» **Work instruction**
Please state whether each statement below agrees with the Nitrates Derogation text, answering yes or no and quoting the deciding words from it. (a) Food exports were worth more than €16 billion in 2023. (b) Slurry storage requirements are the same in every part of the country. (c) The reduction from 250 to 220 has been easy for farmers.
-------- Document extract
The effects can be categorised as follows:

  • The impact on the profitability of farms that are dependent on derogation from the loss of output.
  • The impact on other farmers who lose rental land to derogation farmers who wish to maintain total output.  This is a big problem for active cattle, sheep and tillage farmers who can’t compete with crazy land rental prices.  We need tillage to reduce dependence on imported feed and it is very difficult to operate suckler or dairy farms without straw at calving time.
  • A decrease to 170 would undermine our grass-based system and the competitive advantage we have compared to our EU neighbours.  The grass-fed beef PGI is a recognition that grass based farming is a traditional and valuable system of farming which brings many benefits in terms of animal welfare, nutrition, and better food for consumers. 
  • The overall impact will be to undermine our food exports which were worth more than €16 billion in 2023.
  • What are the anticipated social effects for the agricultural sector that would result from a further decrease to the Nitrates Derogation?

It is our view that the reduction from 250 to 220 has been difficult for farmers because plans have been de-railed, and this is a source of frustration.

A reduction to 170 would likely undermine the prospects for many young people who would question the economics of full-time farming.

The point is that the social fabric of rural Ireland is certainly threatened by the lack of young people wanting to farm.  More and more inspections, complex rules, penalties, and poor prospects for viable farming will only make this worse. 

  • Is it possible to maintain Ireland’s Nitrates Derogation at its current level, while ensuring that there are improvements to Ireland’s water quality?

It is difficult to make definitive judgements on water quality improvements when we still see Uisce Eireann being fined for allowing polluting material into water catchments after 10 years of ownership of water schemes.

There is also the challenge that science is still evolving, and farmers are struggling to keep up with changing advice.  For example, farmers have invested billions in slurry storage over the past twenty years in line with the scientific advice.   But it is the case that climate patterns, especially rainfall, has led to questions about whether there is enough storage on farms.  As it stands, the storage requirements vary from 16 to 22 weeks depending on what part of the country you farm in.
----------------
-------- Supplied material
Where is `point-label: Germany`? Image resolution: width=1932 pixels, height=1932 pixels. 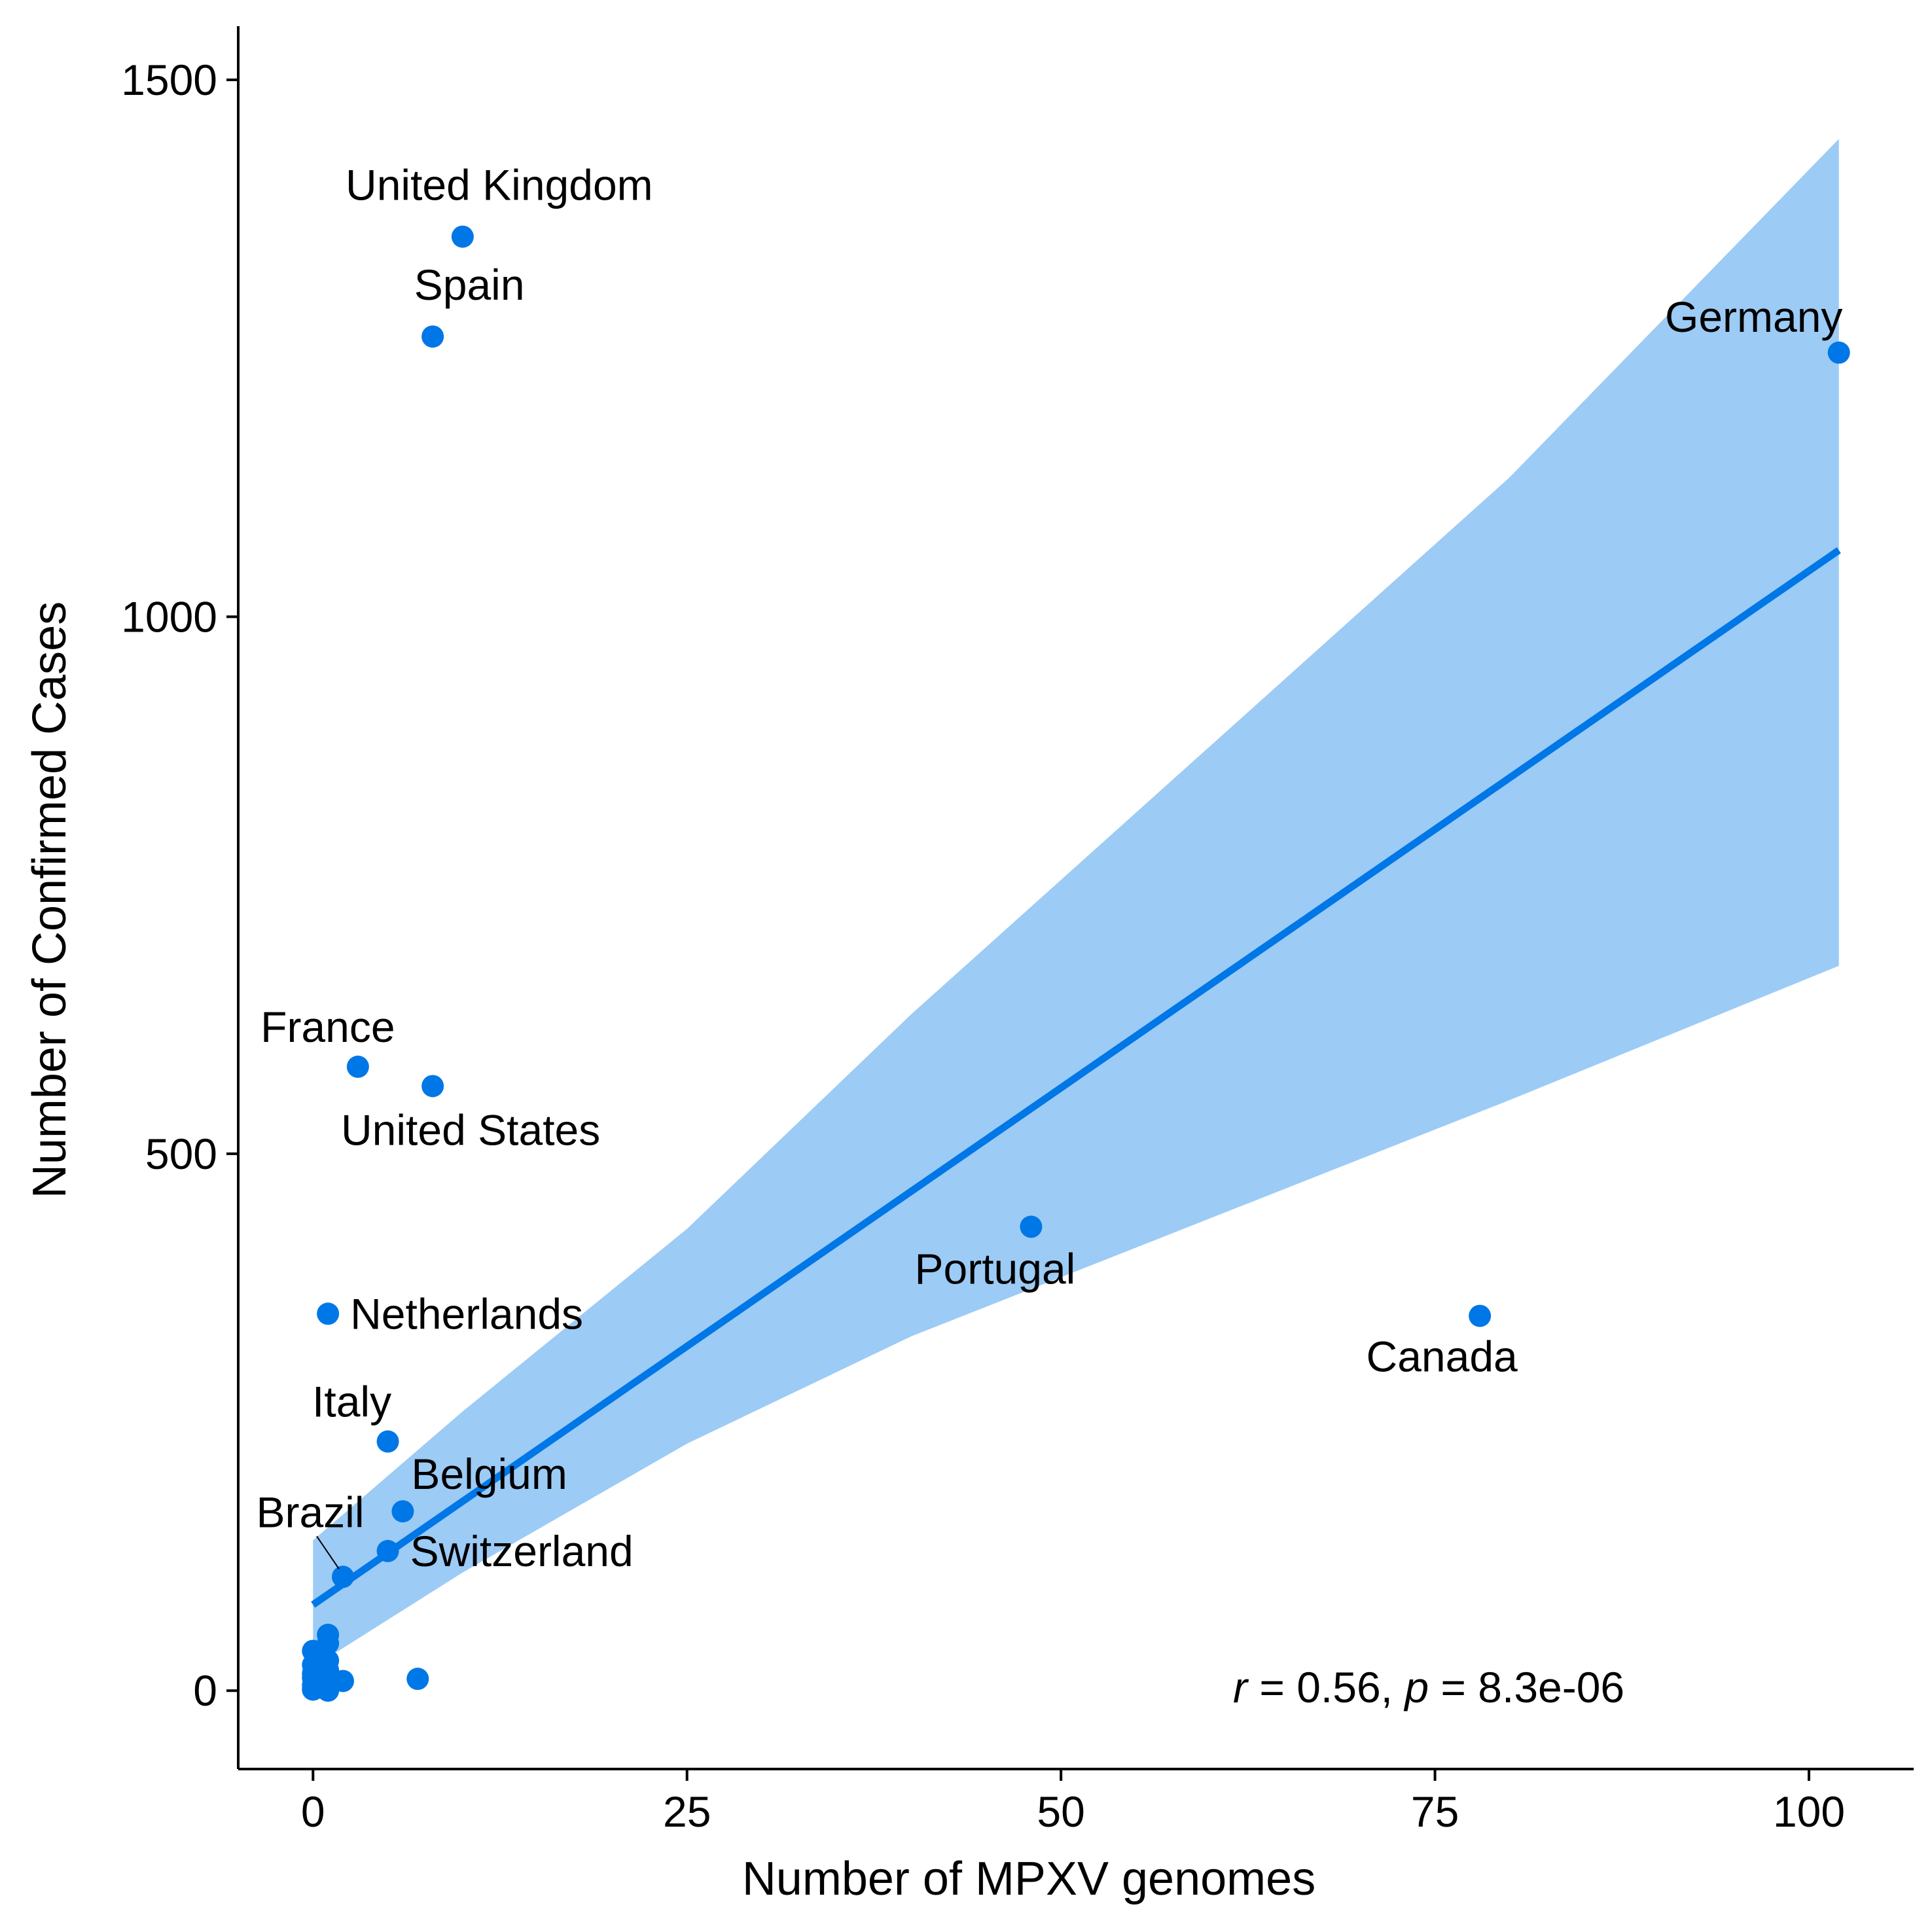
----------------
» **Answer space**
(a) Yes: "undermine our food exports which were worth more than €16 billion in 2023"
(b) No: "the storage requirements vary from 16 to 22 weeks depending on what part of the country you farm in"
(c) No: "the reduction from 250 to 220 has been difficult for farmers"